Lo hace tras realizar un análisis entre más de 390.000 aplicaciones de Google Play, y confirmar que 1.300 pueden ser vulnerables a HeartBleed, entre ellas 15 apps relacionadas con bancos, 39 con servicios de pago online y 10 con tiendas online. También, según informa en un comunicado, la compañía ha encontrado varias apps populares que muchos usuarios utilizan a diario, como aplicaciones de mensajería instantánea, de salud y apps de configuración de teclado.

Para Trend Micro, es preocupante el tema de las aplicaciones de pago por móvil, puesto que “utilizan minería de datos de información sensible tanto personal como financiera, y sólo hace falta que los cibercriminales estén listos para recogerla”, explica.

Recomendaciones

Respecto a este tema, el especialista de Trend Micro, Veo Zhang, cree que no hay demasiado que se pueda hacer. “Le diríamos que cambiara su contraseña, pero eso no ayudará a los desarrolladores de aplicaciones ni tampoco a los proveedores de servicios web. No solucionaría totalmente el problema.
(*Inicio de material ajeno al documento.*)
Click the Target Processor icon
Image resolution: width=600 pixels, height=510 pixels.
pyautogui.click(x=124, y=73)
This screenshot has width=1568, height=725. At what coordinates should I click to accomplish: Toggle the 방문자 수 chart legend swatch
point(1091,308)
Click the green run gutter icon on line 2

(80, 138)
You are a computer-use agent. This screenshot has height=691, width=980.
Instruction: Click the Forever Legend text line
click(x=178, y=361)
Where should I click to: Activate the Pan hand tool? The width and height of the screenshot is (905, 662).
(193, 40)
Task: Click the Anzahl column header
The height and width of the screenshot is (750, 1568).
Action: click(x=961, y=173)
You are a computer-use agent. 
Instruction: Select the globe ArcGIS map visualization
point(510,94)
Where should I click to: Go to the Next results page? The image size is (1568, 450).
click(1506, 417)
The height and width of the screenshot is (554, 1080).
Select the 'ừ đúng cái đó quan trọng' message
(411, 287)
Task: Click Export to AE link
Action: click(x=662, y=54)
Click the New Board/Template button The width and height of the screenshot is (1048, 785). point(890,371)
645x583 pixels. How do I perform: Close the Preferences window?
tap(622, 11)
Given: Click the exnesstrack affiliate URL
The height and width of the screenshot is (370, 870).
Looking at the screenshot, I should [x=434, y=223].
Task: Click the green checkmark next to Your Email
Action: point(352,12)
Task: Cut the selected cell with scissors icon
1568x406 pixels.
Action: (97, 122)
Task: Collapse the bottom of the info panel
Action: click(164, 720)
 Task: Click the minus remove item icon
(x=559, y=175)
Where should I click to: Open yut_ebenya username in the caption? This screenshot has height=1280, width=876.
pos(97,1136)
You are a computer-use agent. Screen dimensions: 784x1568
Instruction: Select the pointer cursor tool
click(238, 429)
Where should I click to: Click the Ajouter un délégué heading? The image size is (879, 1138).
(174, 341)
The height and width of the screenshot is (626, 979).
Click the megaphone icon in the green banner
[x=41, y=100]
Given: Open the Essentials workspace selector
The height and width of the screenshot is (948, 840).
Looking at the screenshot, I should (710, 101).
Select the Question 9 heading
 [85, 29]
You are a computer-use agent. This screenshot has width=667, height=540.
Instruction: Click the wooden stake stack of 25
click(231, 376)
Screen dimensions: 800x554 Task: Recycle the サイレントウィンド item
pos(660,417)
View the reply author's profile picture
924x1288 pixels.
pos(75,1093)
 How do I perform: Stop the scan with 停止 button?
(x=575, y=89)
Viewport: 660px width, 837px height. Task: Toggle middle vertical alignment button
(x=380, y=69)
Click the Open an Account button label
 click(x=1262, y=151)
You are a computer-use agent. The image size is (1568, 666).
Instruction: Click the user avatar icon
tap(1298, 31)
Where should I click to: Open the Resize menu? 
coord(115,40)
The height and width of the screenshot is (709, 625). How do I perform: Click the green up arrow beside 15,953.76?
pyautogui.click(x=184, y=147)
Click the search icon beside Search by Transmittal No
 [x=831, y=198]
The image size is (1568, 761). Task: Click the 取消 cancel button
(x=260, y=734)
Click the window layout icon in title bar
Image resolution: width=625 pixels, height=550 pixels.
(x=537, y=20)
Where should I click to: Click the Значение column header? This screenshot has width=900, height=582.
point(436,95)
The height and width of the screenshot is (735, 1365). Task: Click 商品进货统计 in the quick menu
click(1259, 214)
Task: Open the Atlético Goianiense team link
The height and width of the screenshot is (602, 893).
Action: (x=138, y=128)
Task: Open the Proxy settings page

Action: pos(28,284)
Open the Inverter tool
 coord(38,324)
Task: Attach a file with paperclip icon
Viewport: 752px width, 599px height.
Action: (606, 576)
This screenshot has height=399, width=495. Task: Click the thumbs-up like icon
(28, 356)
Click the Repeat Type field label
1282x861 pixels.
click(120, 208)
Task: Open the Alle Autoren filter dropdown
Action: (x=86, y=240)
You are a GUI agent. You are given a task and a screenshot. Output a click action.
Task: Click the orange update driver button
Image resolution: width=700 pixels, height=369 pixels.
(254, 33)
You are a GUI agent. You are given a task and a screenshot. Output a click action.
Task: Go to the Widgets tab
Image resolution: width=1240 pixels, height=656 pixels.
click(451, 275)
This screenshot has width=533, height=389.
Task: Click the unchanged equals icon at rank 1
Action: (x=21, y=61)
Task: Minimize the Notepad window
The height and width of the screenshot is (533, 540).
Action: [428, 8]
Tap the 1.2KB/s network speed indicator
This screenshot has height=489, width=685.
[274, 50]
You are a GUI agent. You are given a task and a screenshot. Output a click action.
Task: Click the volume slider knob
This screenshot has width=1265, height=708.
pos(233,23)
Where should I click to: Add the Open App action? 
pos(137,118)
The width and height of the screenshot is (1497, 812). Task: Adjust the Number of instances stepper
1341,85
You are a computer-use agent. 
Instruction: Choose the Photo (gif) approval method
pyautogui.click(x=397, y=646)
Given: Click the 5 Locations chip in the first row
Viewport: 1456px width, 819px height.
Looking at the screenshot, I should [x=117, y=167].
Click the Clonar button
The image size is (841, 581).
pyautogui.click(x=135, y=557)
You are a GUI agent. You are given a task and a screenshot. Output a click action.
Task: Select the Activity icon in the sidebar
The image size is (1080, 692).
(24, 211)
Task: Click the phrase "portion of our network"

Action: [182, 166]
Esto supone la actualización de la versión parcheada de OpenSSL, o al menos una de las versiones no vulnerables”, señala.

Hasta que no se produzca, la recomendación es dejar de realizar compras desde la aplicación  o cualquier transacción financiera durante un tiempo (incluidas actividades bancarias), hasta que el desarrollador de su aplicación emita un parche que elimine la vulnerabilidad.

Dominios afectados

Por otro lado, Trend Micro ha escaneado los principales nombres de dominios para medir el impacto de Heartbleed, y ha descubierto un porcentaje global de alrededor del 5 cinco en términos de sitios afectados por CVE-2014-0160. Entre los dominios de primer nivel con mayor porcentaje de sitios vulnerables se encuentra .KR y .JP.  Los sitios web con extensión .GOV ocupan el quinto puesto del ranking.